#### [INPUT FOR THIS TASK]
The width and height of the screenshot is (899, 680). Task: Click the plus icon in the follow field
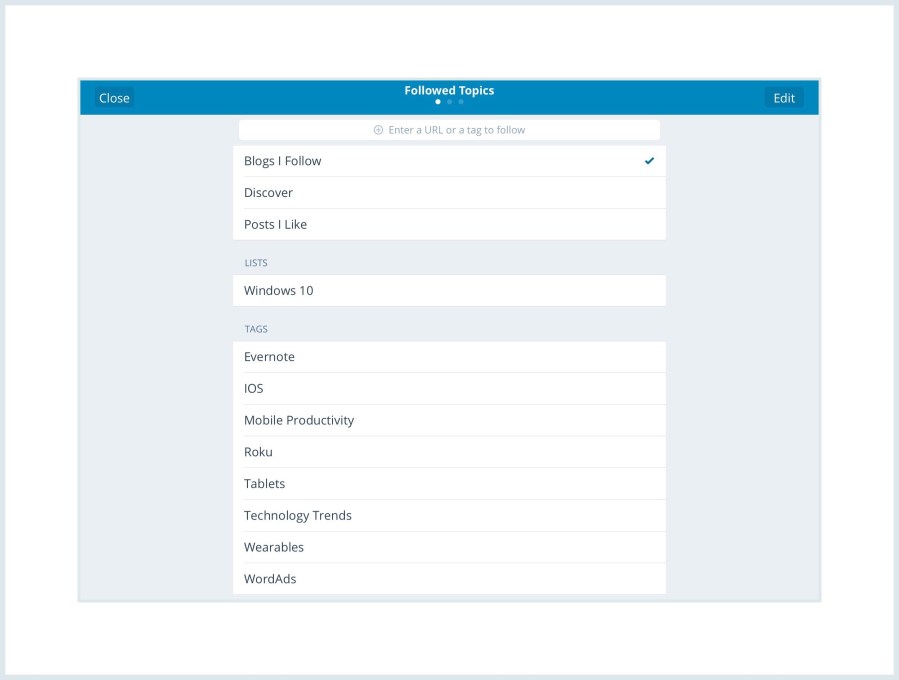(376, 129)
==
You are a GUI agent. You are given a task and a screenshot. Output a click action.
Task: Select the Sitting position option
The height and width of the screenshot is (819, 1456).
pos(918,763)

#### [EXERCISE OBJECTIVE]
Reproduce the records from the line containing "You are a GUI" to the line containing "pos(918,763)", inclusive, replacing "Sitting position" with "Standing position" and leaving everything else unchanged.

#### [TASK OUTPUT]
You are a GUI agent. You are given a task and a screenshot. Output a click action.
Task: Select the Standing position option
The height and width of the screenshot is (819, 1456).
pos(918,763)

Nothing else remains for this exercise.